*What the task asks*: Your response to the data below should hold nothing except the lines from the one containing "You are a computer-use agent." down to the one containing "Given: Click the", reproduced exactly and without pictures.

*Data listing*:

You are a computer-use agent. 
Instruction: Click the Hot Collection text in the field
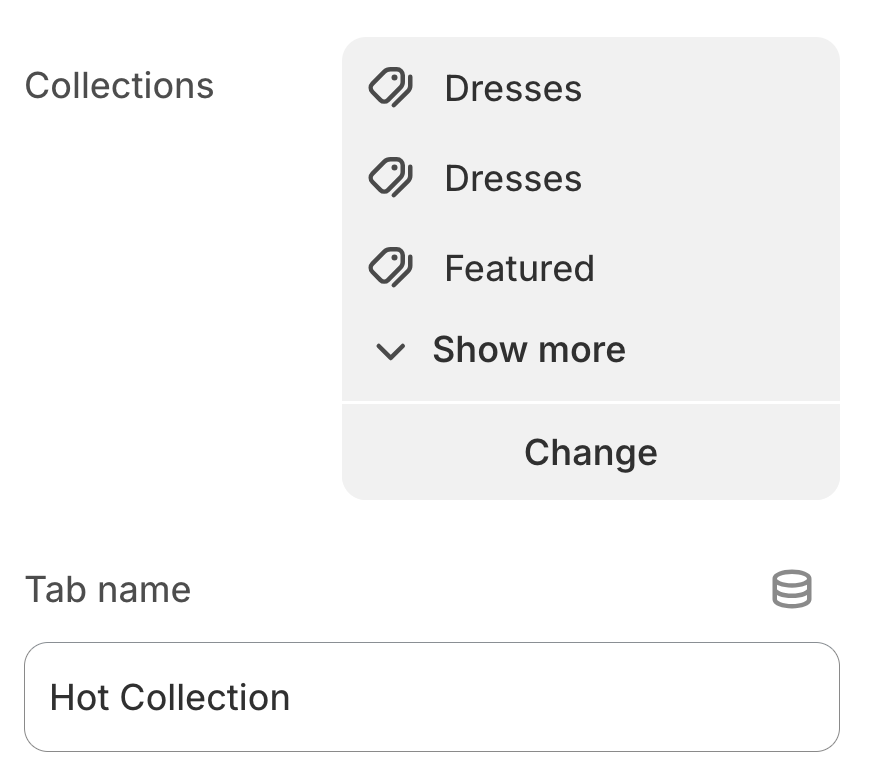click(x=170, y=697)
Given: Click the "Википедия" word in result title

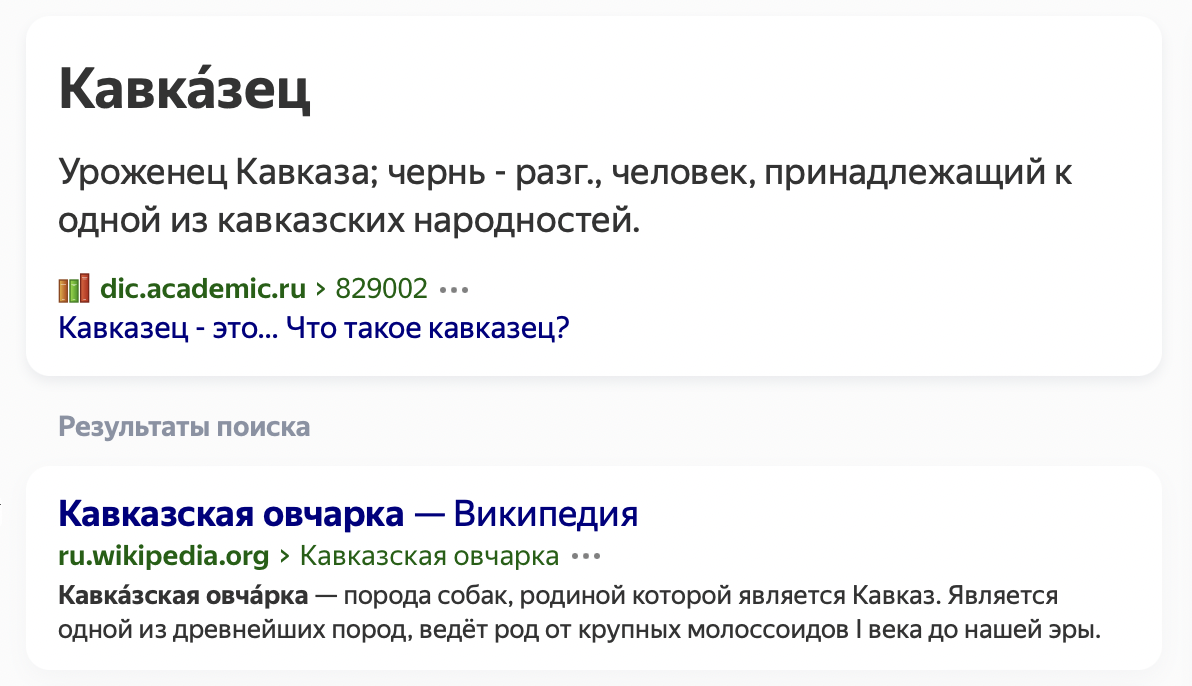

---

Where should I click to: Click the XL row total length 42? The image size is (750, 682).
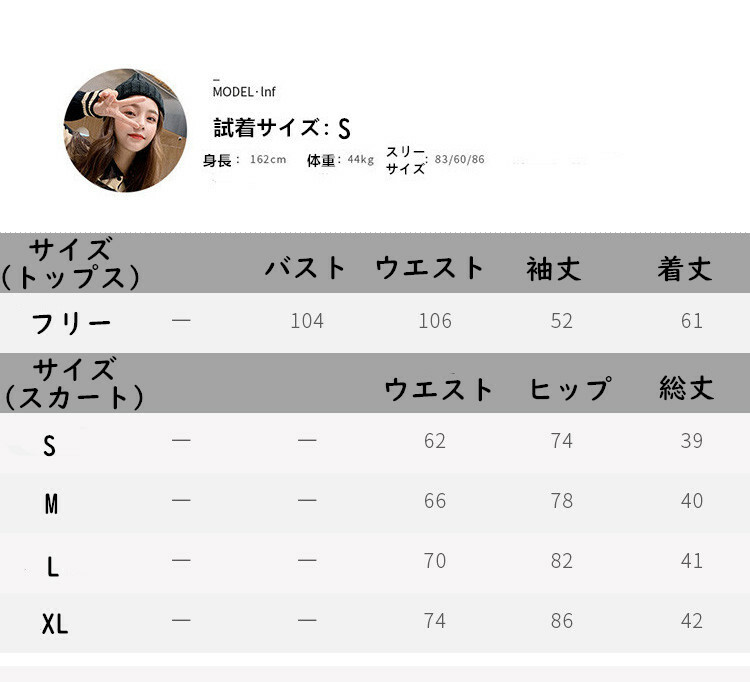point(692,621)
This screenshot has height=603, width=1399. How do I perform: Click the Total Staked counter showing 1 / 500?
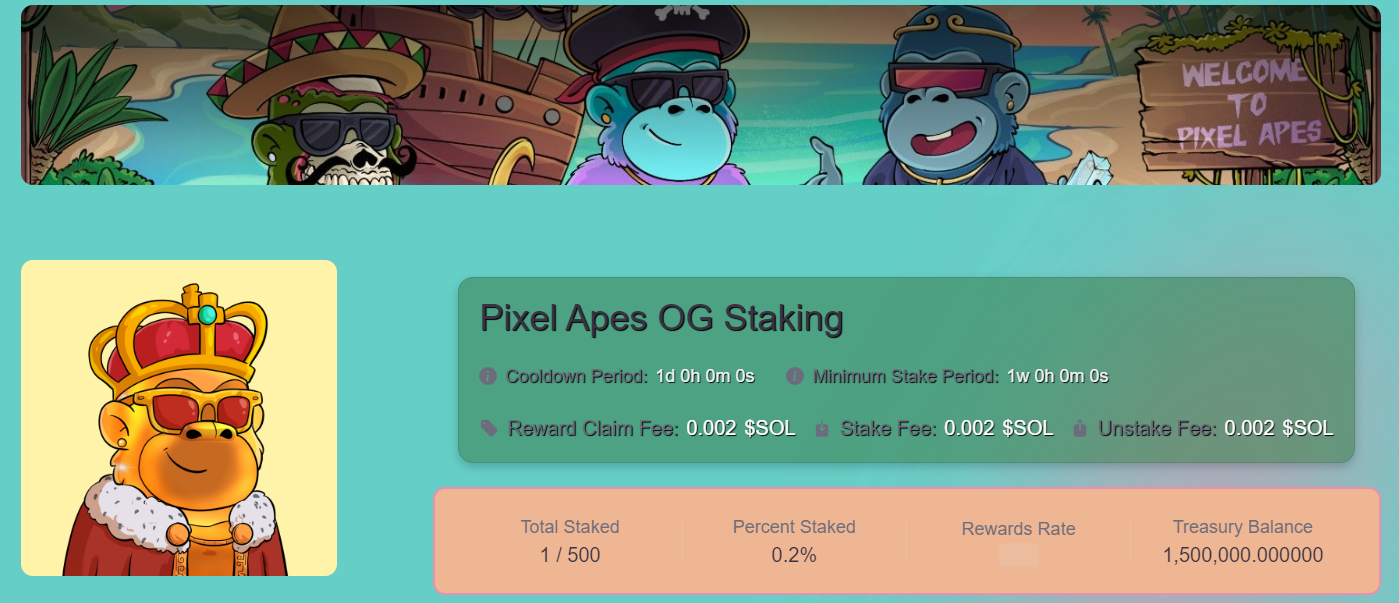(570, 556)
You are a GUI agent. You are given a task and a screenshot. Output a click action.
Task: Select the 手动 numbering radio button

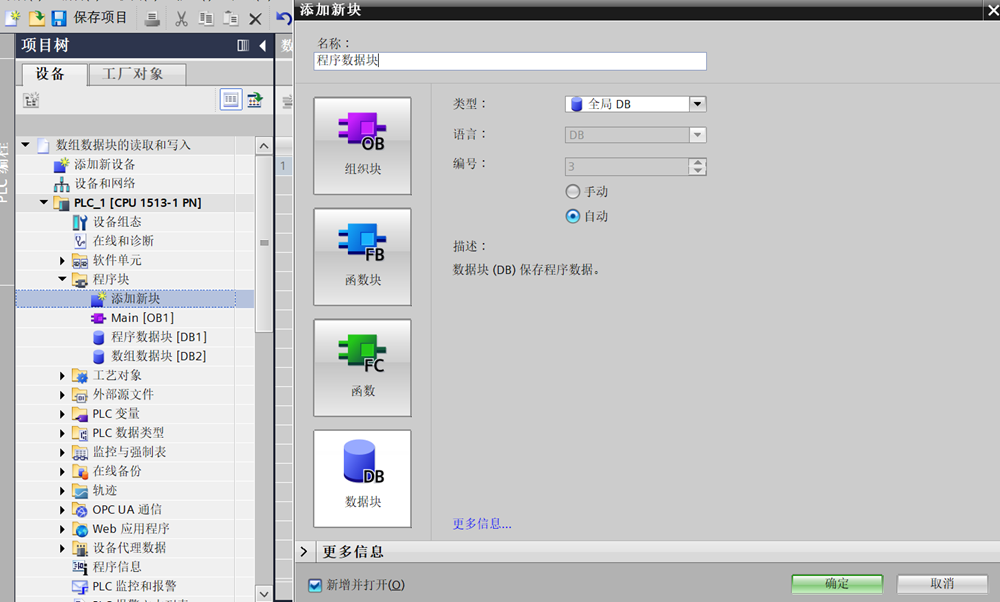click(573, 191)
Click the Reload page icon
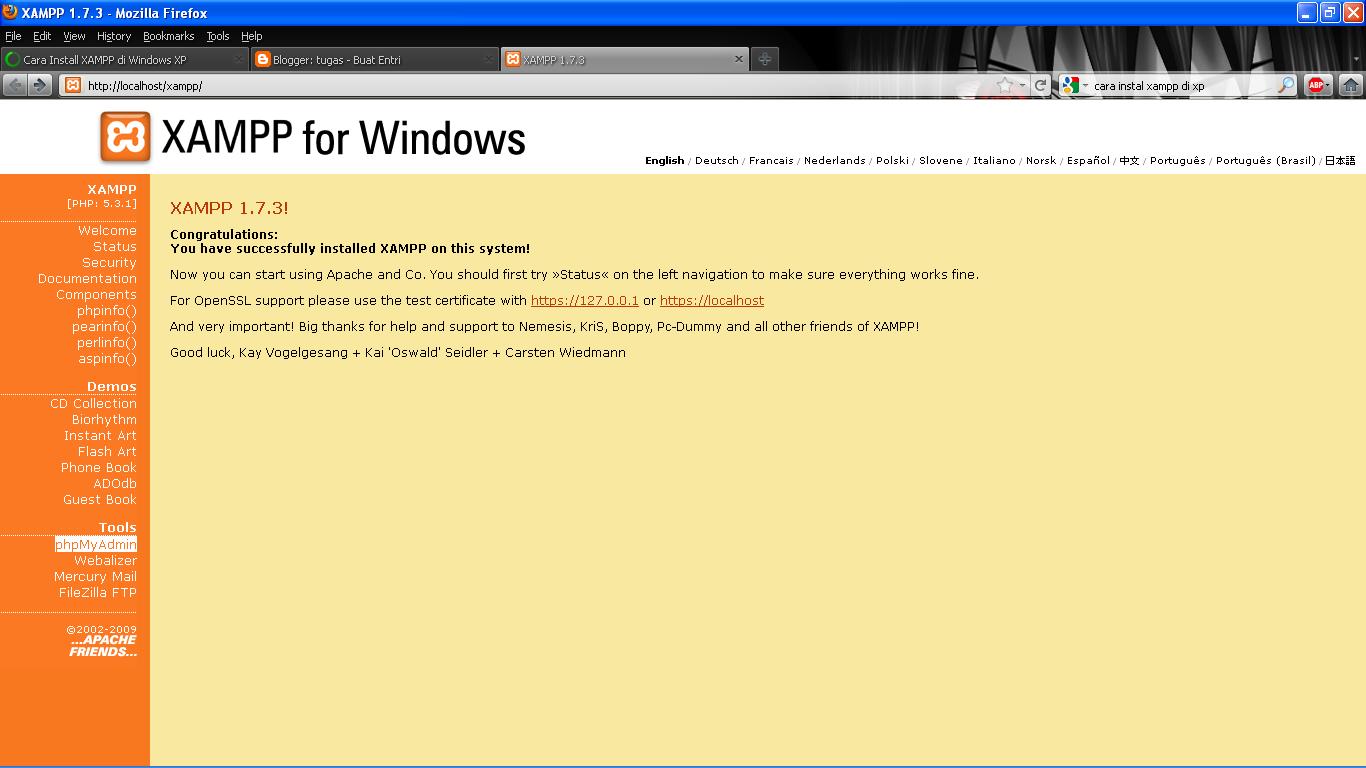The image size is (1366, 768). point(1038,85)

* * *

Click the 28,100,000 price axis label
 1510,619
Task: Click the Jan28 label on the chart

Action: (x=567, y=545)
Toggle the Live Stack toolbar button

*Your solution*:
You are a computer-use agent. 
Instruction: Click the Hot Collection text in the field
click(x=170, y=697)
Given: Click the "Википедия" word in result title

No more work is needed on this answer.